Republicans are leaving the light on for Trump
The GOP can't repudiate Trump because they know he might come back
As the dust settles from former President Trump's weekend acquittal in the Senate on charges of inciting the Jan. 6 Capitol insurrection, the question now becomes whether the GOP still belongs to the 45th president or whether it will be inherited by someone else. Those looking for some upside in the Republican Party selling out the interests of the country twice in a year have glommed onto the idea that the very modestly bipartisan nature of both the impeachment in the House and the conviction vote in the Senate represents some kind of repudiation of Trump, perhaps even the beginning of a return to normalcy and sanity in Republican politics.
Anything is possible, but that doesn't seem likely.
Wishcasting the denouement of Trumpism is alluring.

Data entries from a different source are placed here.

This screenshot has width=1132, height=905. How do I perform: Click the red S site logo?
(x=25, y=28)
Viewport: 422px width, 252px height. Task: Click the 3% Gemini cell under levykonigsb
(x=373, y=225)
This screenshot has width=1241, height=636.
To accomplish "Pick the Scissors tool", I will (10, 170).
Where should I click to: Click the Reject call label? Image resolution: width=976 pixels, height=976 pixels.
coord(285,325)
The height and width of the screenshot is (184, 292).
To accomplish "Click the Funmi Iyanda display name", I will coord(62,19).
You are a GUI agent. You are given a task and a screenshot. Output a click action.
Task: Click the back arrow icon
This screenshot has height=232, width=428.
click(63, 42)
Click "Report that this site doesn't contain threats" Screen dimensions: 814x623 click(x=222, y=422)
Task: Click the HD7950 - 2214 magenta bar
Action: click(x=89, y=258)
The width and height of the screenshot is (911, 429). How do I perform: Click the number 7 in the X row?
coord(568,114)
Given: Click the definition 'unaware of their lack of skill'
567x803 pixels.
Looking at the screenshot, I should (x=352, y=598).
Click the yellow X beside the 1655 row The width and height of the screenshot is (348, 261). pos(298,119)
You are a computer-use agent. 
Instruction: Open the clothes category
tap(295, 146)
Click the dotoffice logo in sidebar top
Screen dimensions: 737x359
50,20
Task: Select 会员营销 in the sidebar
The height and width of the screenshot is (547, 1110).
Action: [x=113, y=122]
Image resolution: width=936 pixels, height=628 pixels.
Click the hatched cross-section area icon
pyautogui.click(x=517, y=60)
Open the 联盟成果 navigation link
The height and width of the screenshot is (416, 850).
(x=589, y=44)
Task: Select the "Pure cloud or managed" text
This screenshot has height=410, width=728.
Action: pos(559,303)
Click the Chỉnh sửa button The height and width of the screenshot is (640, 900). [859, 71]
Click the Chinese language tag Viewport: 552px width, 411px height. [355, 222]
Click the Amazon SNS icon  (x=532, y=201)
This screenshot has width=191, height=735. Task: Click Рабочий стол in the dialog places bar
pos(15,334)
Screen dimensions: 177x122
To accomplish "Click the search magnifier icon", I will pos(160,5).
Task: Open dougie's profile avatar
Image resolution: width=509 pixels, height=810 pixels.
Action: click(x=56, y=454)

Seth Ackerman, the executive editor of the lefty magazine Jacobin, wrote on Twitter right before the inauguration that the expectation of Trump's dominance of the party in 2024 "is ludicrous" and then took a victory lap after seven Senate Republicans joined with Democrats in the failed effort to convict. Bloomberg's Jonathan Bernstein argues that the vote was a "strong bipartisan repudiation" of Trump and presumably that it might have consequences. The Washington Post's Aaron Blake wrote of Trump's impeachment in the House as "the most bipartisan vote in history." In the Claremont Review of Books, William Voegeli writes that right-wing populism "will need more disciplined thinkers to flesh out and integrate its strongest ideas," with the implication that Trump will not be that person.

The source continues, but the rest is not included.